When the Tories first floated their lifetime estimate of $16 billion, it was based on 20 years of ownership, but did not include operating and maintenance figures.
The auditor general looked at figures over 30 years and came up with a $25 billion price tag. The parliamentary budget officer
estimated costs of over $29 billion.
Defence officials look on projections beyond two decades with skepticism.
"Going beyond 20 years is considered too high-risk to ensure that the value in contracting with industry would be sustained, or
the costs would be going beyond the 20-year mark,'' former treasury board official Michelle d'Auray told the House of Commons public accounts committee on May 1, 2012. "So that, for us, is considered to be reasonable, and as the deputy minister of National Defence indicated, all of the submissions to date have been presented to the Treasury Board have used a 20-year cost estimate.''
There was also speculation the government was prepared to scrap the F-35 deal and move to an open competition to replace the air
force's aging CF-18s, which are due to retire by 2020.
But government sources say that point has not been reached yet.
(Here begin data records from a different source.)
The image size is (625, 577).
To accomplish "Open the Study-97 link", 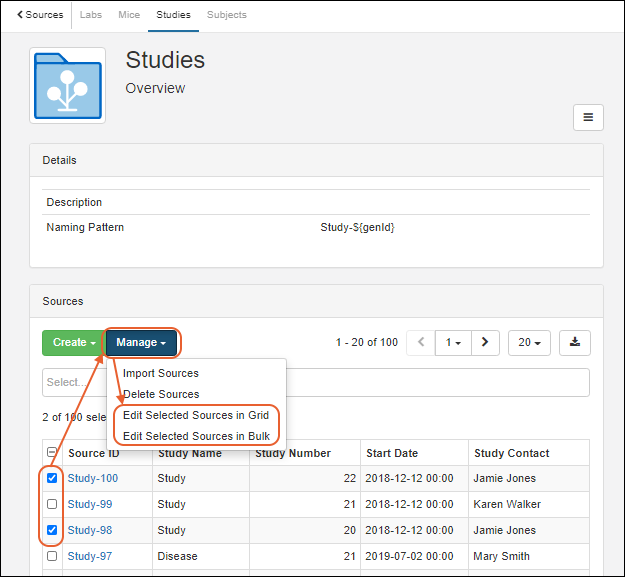I will (89, 556).
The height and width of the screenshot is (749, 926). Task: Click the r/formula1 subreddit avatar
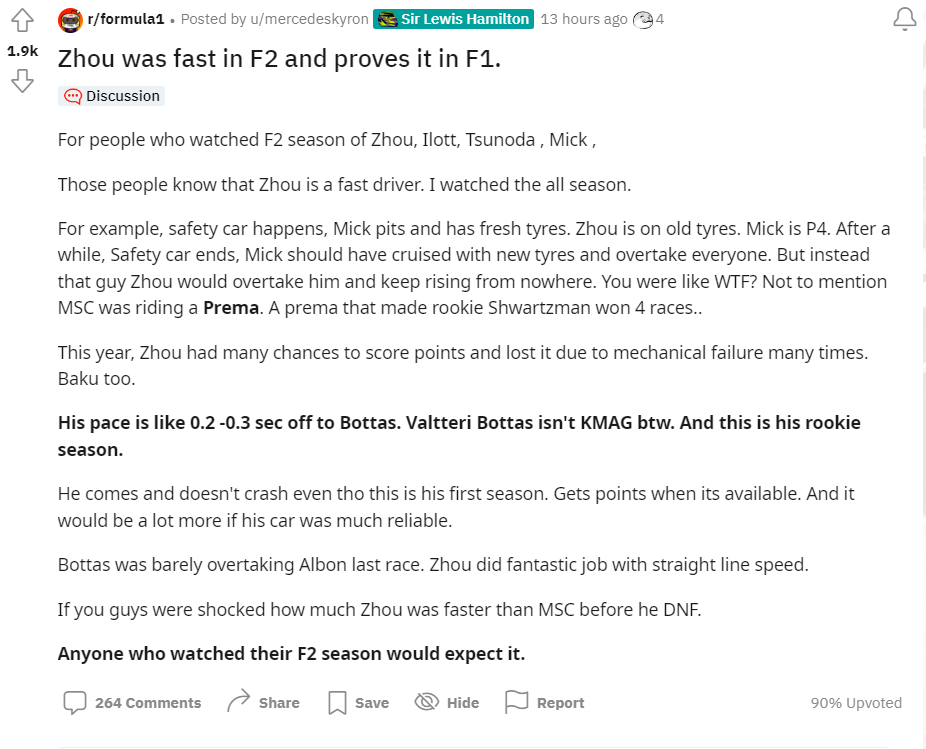pos(70,20)
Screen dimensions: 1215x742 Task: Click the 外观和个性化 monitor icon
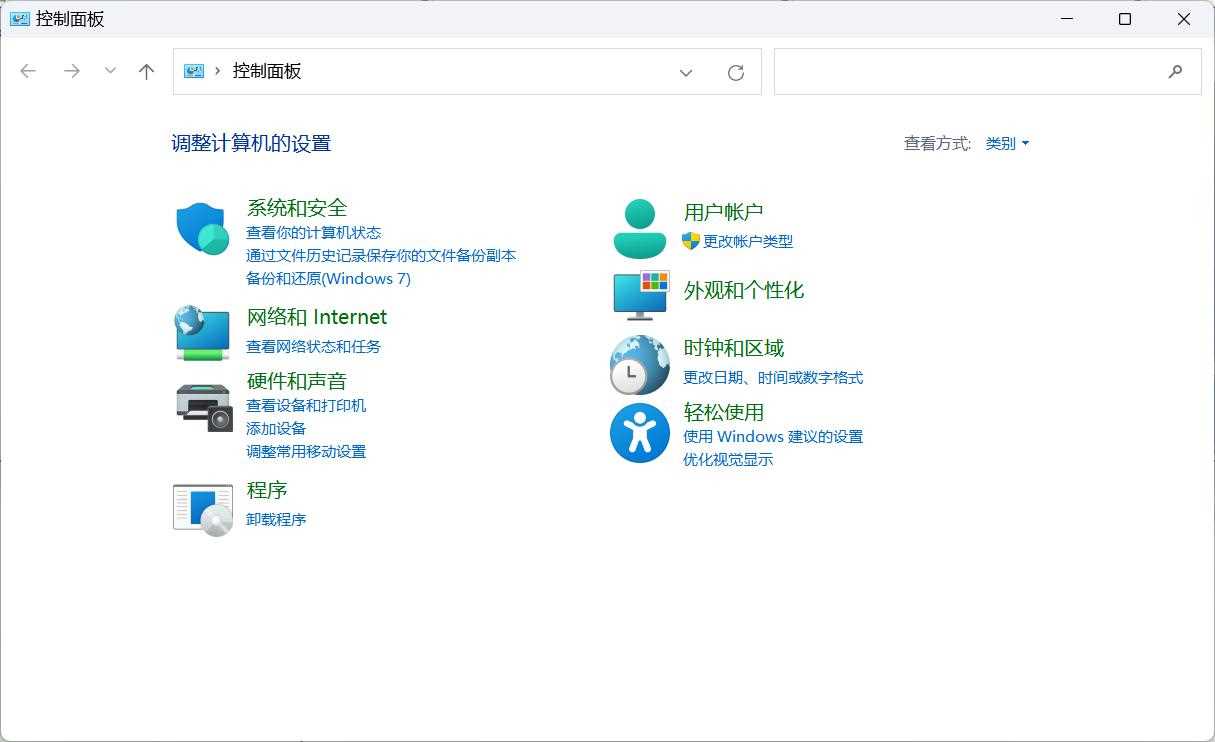click(x=638, y=294)
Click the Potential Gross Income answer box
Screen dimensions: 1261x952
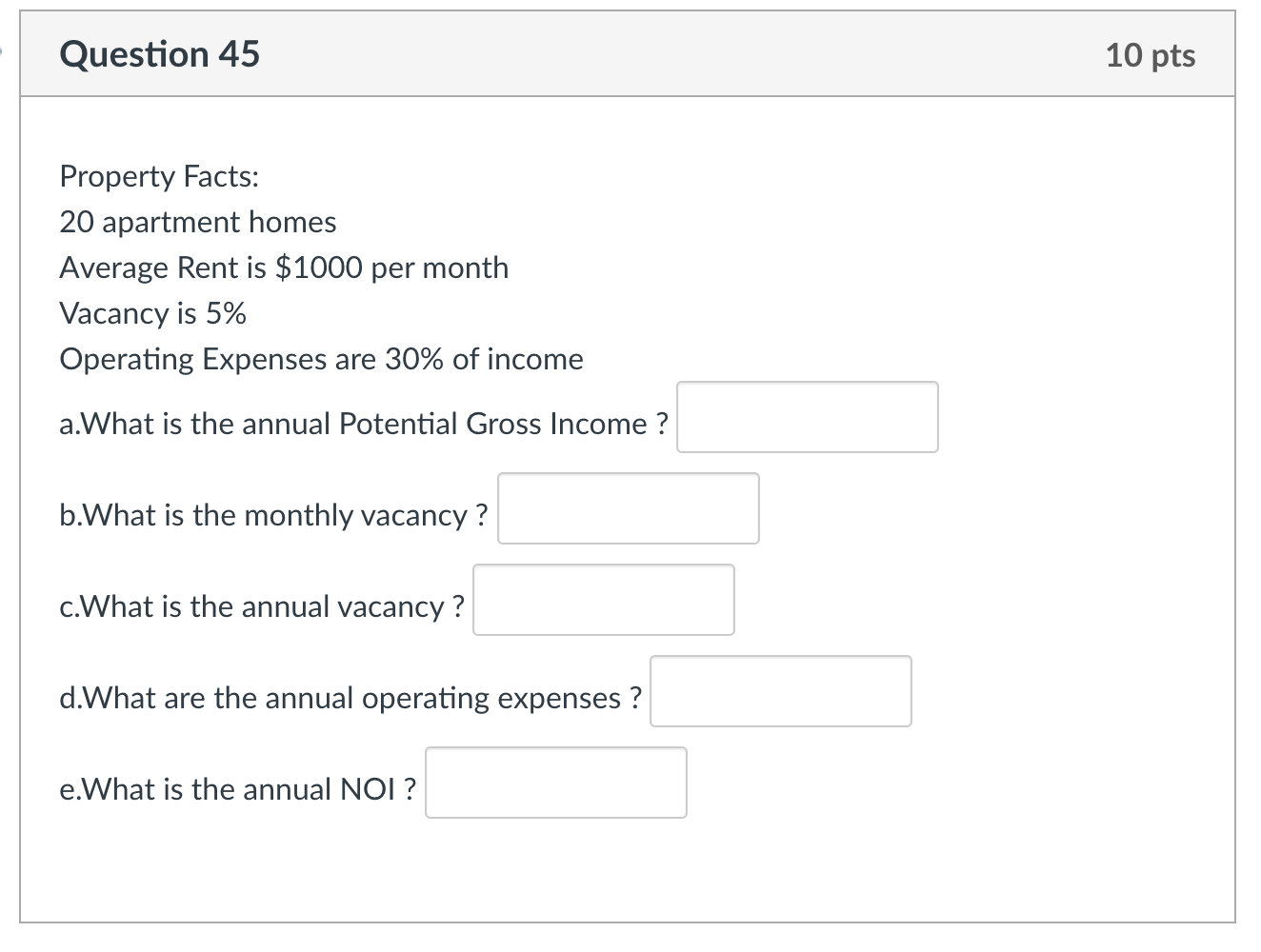[807, 417]
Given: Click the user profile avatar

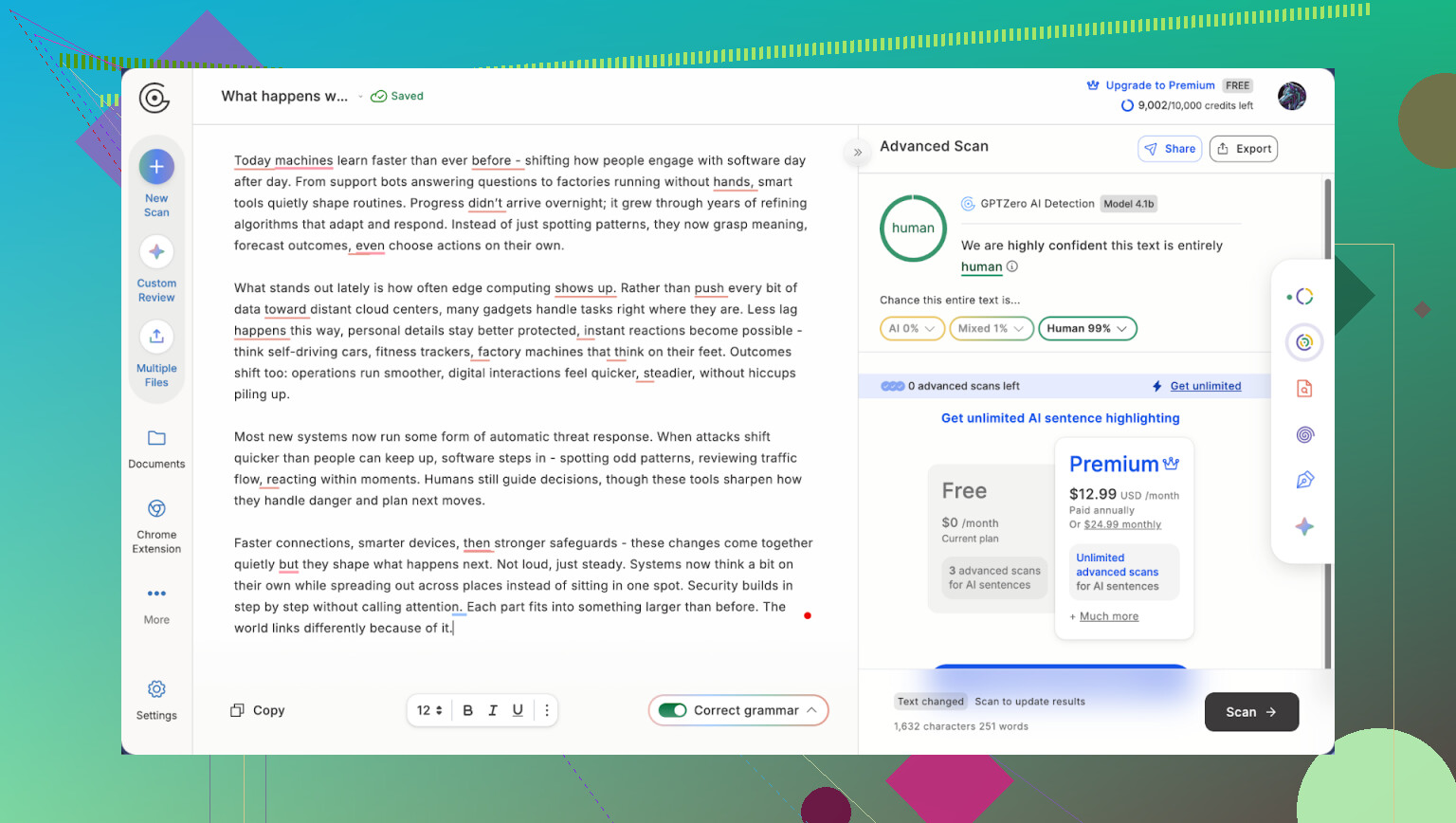Looking at the screenshot, I should pos(1291,96).
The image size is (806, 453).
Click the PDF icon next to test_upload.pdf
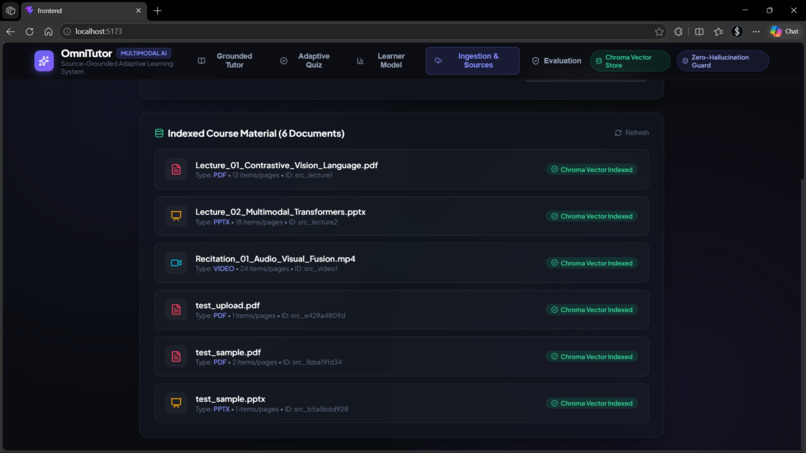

The secretariat would be the one making that call and it hasn't begun its long-awaited options — or market — analysis of what the
country's air force might need and what aircraft are available.
That analysis is expected to get underway within 10 days with a help of an independent committee of up to five people who are
charged with ensuring that all options are considered.
The committee will include retired Lt.-Gen Charles Bouchard, who led the NATO mission in Libya, Keith Coulter, the former head of the Communications Security Establishment, former federal comptroller-general Rod Monette, University of Ottawa professor Philippe Lagasse, and at least one other member.
The terms of reference for this options analysis say the government will "review and assess fighter aircraft currently in production and scheduled for production.''
That means the F-35 is still in the running.
A spokeswoman for Lockheed Martin said the company has had a close relationship with the Canadian military for 50 years and
expressed confidence the deal was still on solid ground.
"We continue to look forward to supporting the Canadian government as they work to provide their air force 5th generation
(fighter) capability for their future security needs,'' Laura Siebert said in an email.